▸ **EXERCISE INSTRUCTIONS**: Your answer must be every line of the data that holds the string "click".

[Screenshot grounding data]
□ □ □ □ □
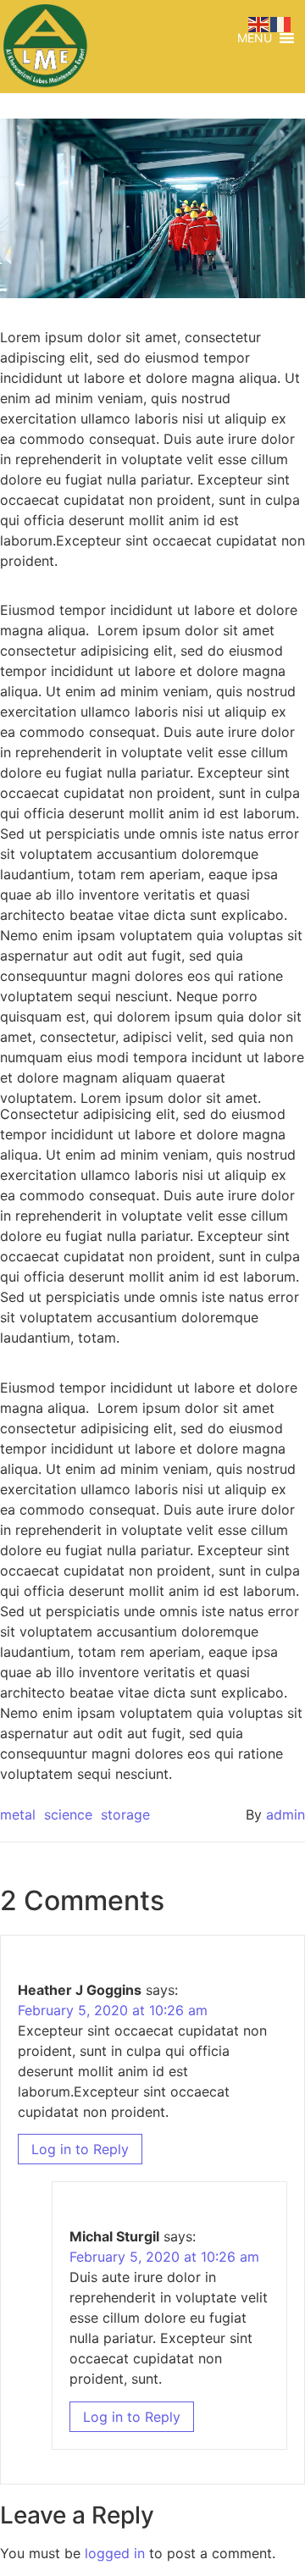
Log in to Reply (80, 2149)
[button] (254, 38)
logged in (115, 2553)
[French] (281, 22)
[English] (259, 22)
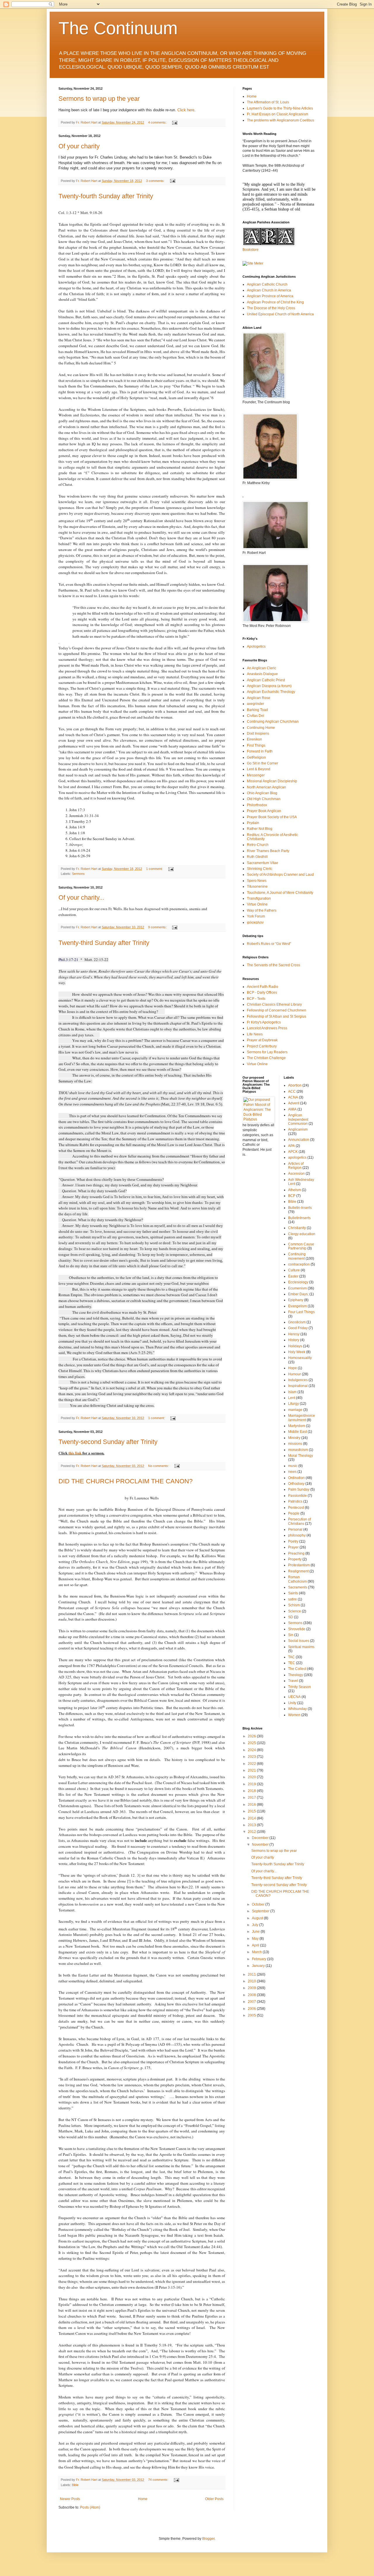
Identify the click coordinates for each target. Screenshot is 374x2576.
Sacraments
□ □ □ □ □
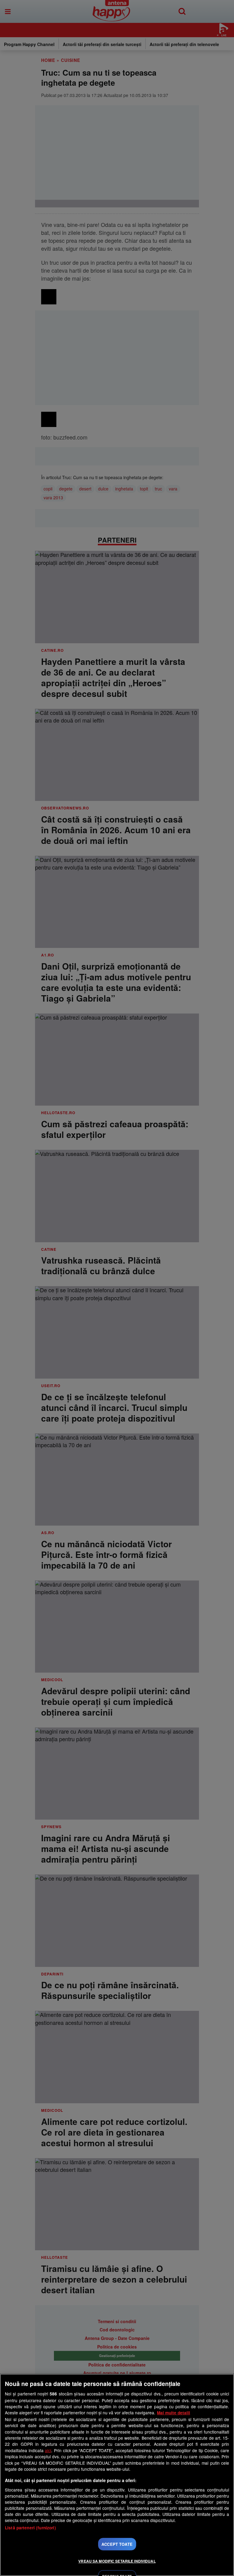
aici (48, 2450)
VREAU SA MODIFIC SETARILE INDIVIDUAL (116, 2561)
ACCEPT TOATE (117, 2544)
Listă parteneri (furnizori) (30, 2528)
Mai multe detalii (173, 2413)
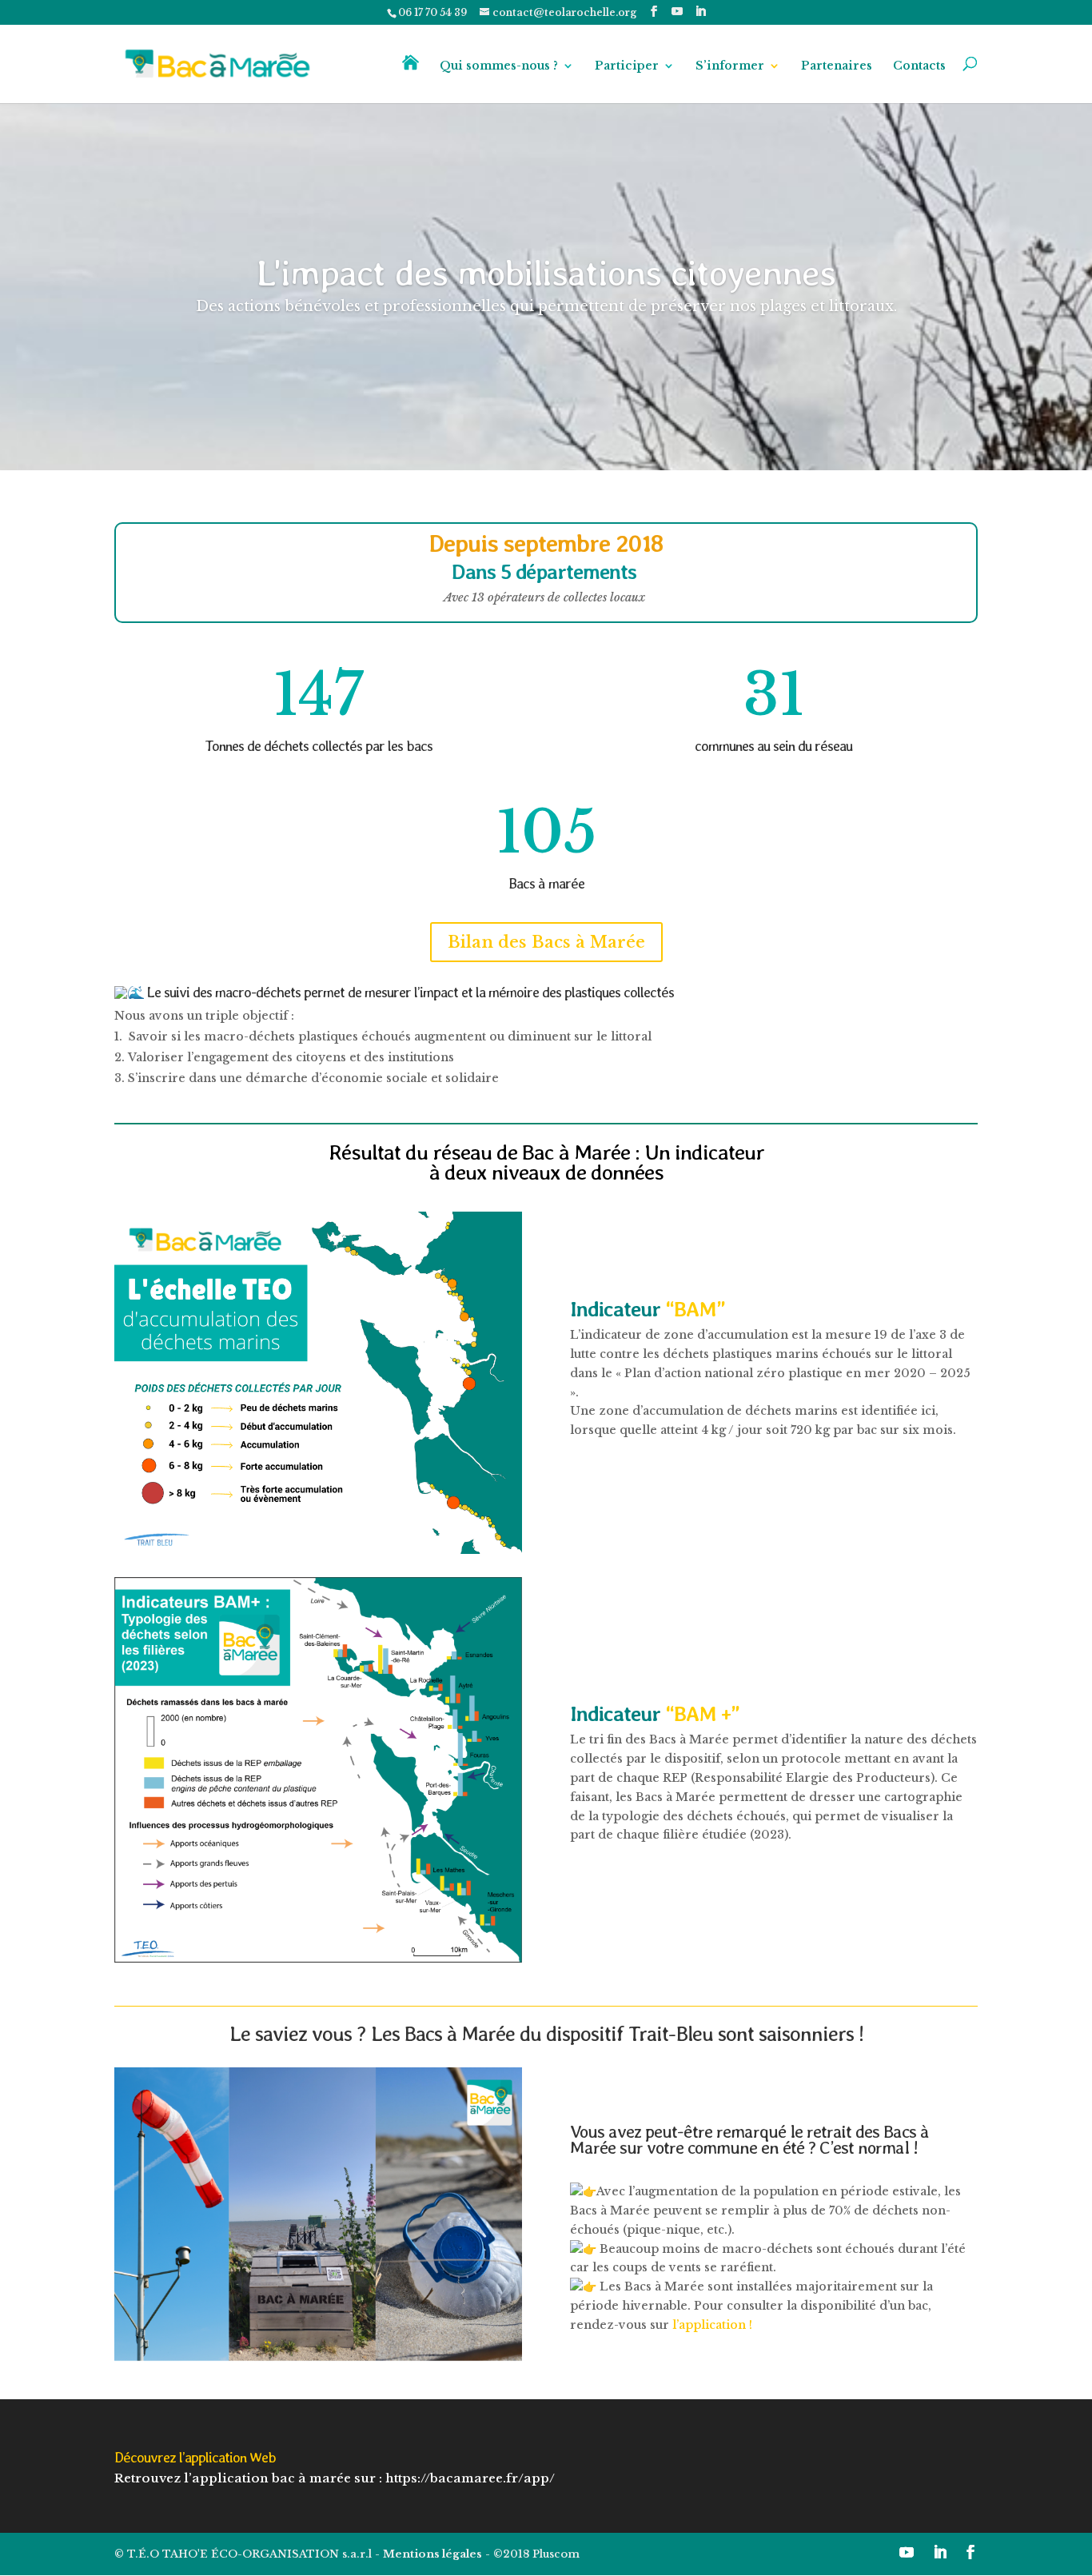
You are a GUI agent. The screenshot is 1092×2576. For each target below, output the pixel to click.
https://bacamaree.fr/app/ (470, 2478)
□ □ □ □ □
▸ **SOLUTION FOR THIS EXERCISE**:
Identify the click coordinates for each target. Screenshot is 374x2576.
You are a GUI agent. The screenshot is 1092×2576. For each target below, output the pixel to click.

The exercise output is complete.